Tiger Woods must have missed that day's meeting, because he's still trying to manage the unmanageable. By choosing the Masters as the backdrop for his return to competitive golf after going into self-imposed exile to get his domestic ducks in a row, Woods is trying to insulate himself from a potential media circus and endless haranguing from the unwashed masses. The gatekeepers at Augusta are pretty particular about who they let in, and they'll do their utmost to make sure Tiger is handled with kid gloves when he plays his first 72 holes (well, golf holes, anyway) since 2009. But the PGA doesn't play every tournament at Augusta, and it's only a matter of time before Tiger has to face the public consequences of his private life.
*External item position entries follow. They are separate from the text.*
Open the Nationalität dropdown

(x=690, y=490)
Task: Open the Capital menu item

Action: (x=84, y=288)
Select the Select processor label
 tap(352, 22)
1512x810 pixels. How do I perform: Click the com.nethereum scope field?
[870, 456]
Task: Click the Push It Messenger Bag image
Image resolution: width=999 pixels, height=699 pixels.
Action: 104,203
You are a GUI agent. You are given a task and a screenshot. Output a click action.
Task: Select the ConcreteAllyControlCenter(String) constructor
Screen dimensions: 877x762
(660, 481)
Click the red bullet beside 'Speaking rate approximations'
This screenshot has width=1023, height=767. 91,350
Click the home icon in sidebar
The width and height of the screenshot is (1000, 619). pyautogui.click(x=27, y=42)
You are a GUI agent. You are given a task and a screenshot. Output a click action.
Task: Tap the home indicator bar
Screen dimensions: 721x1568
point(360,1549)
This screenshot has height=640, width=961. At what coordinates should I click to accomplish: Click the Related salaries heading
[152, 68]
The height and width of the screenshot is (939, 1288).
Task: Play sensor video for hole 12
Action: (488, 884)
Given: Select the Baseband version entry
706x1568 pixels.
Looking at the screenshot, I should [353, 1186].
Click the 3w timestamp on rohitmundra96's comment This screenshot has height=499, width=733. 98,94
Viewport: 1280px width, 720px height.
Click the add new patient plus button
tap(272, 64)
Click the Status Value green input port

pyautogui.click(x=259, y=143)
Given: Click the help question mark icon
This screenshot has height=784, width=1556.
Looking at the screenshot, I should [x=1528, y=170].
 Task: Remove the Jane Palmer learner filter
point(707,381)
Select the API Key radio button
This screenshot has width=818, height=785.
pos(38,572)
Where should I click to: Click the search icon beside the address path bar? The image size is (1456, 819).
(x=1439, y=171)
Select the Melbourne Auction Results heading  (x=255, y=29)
Addiction recovery is an ongoing process that most people go through in relative anonymity, and Woods is only about three months removed from being a total pig who nailed just about anything that moved. He doesn't have the luxury of being just another recovering addict, and the downside to the kind of preferential treatment he'll receive at the Masters is that it'll give him the same sense of entitlement that inspired him to behavior that badly tarnished a seemingly unassailable legacy.
It's difficult to surrender to reality or live life on life's terms when you're in the surreal position of being able to dictate the terms. Unlike Tiger Woods, Joe Blow from Kokomo has to meet his demons head-on when he gets caught stepping out on the Missus, which is why the Blows probably have a better chance than the Woods' do of patching things up.